Most likely: No clear winners, but PD/centre-right come together

A lack of clarity is the most likely election outcome: a coalition government formed by the Democratic Party (PD) and parts of the centre-right electoral alliance, with Mr Gentiloni remaining in power until the parties reach a new agreement.

If those discussions get drawn out, the markets may feel an impact, but we don’t expect to see a large sell-off while Italy’s economy continues to improve.
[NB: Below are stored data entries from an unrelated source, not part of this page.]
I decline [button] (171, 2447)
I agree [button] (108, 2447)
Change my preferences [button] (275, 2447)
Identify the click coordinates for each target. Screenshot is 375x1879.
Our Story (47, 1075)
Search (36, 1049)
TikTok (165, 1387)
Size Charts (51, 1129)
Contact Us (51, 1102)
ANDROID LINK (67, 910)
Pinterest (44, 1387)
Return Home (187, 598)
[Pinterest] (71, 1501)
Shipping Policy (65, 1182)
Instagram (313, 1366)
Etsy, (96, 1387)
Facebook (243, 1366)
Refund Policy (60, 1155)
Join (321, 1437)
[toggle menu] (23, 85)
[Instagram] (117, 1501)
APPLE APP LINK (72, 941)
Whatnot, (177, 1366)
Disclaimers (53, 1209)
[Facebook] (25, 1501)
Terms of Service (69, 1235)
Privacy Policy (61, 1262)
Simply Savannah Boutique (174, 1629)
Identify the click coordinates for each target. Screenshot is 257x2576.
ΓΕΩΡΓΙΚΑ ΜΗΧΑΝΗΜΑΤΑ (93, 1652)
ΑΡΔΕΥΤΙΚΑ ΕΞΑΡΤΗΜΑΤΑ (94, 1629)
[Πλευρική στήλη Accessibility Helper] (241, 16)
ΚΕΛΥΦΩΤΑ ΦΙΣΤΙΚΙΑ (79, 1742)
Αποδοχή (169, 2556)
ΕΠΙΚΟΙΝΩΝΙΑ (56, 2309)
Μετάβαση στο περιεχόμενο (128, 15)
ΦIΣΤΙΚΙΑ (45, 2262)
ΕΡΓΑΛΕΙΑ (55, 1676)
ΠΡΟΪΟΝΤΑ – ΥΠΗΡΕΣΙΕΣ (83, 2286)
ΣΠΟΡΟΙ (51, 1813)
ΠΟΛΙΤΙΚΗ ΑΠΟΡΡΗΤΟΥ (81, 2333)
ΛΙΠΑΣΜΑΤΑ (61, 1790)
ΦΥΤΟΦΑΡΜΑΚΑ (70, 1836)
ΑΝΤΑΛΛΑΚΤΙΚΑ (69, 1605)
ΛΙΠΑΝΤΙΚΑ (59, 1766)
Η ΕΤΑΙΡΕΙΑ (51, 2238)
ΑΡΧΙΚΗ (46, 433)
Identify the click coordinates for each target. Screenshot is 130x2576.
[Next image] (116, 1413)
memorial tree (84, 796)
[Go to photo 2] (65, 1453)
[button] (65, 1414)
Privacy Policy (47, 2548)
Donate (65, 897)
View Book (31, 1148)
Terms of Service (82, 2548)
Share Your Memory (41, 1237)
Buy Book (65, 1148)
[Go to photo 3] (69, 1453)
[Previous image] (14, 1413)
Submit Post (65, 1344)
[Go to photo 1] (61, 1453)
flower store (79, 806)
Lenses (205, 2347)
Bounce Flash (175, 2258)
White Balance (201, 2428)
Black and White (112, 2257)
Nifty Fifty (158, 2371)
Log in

Tail risk: Outside parties coalesce

There is a remote possibility that Italy’s non-mainstream forces – M5S, Northern League and Extreme Left – could form a coalition, yet the political DNA of these parties seems impossible to combine. M5S and Extreme Left do share a similar ideological space and could combine forces, but their economic and political platform would be soundly rejected by the markets. Fortunately, this possibility seems very unlikely.

Investment Implications

If the ultimate outcome of this election is a PD/centre-right coalition that coalesces quickly, the spread on Italian debt has the potential to tighten sharply as investor confidence improves.

In Allianz Global Investors’ opinion:

The markets increasingly look to the euro-zone periphery to demonstrate the kind of cyclical-recovery story that leads to a positive reassessment of credit ratings; this already happened in Portugal and Spain, and it could happen in Italy as well.

If the election results in a centre-right coalition, which is not our most likely scenario, the investment picture would be mixed.

We wouldn’t expect to see a negative impact on the spread between German and Italian government bonds, but the markets would need to learn more about the new government’s economic program. Reactions could be severe if the centre-right were to implement its proposed ideas: a decrease in the corporate tax, an increase in minimum pension levels and a flat income tax could all increase Italy’s debt.

The bottom line is that Italy’s treasury bonds (BTPs) are currently relatively expensive, with spreads of 127 basis points over German bunds as at 1 February. In the run-up to the elections, the experts may see signs of nervousness as BTP-bund spreads move back towards 145 to 150 basis points, or even beyond.

If there are no clear winners after the election, we could see wider spreads if an agreement between PD and Forza Italia takes time to materialize. In the meantime, the break-up of the centre-right coalition would force the Northern League to increase the anti-euro message it has so far toned down. But even if spreads widen before or after the elections, we believe Italy has attractive investment opportunities.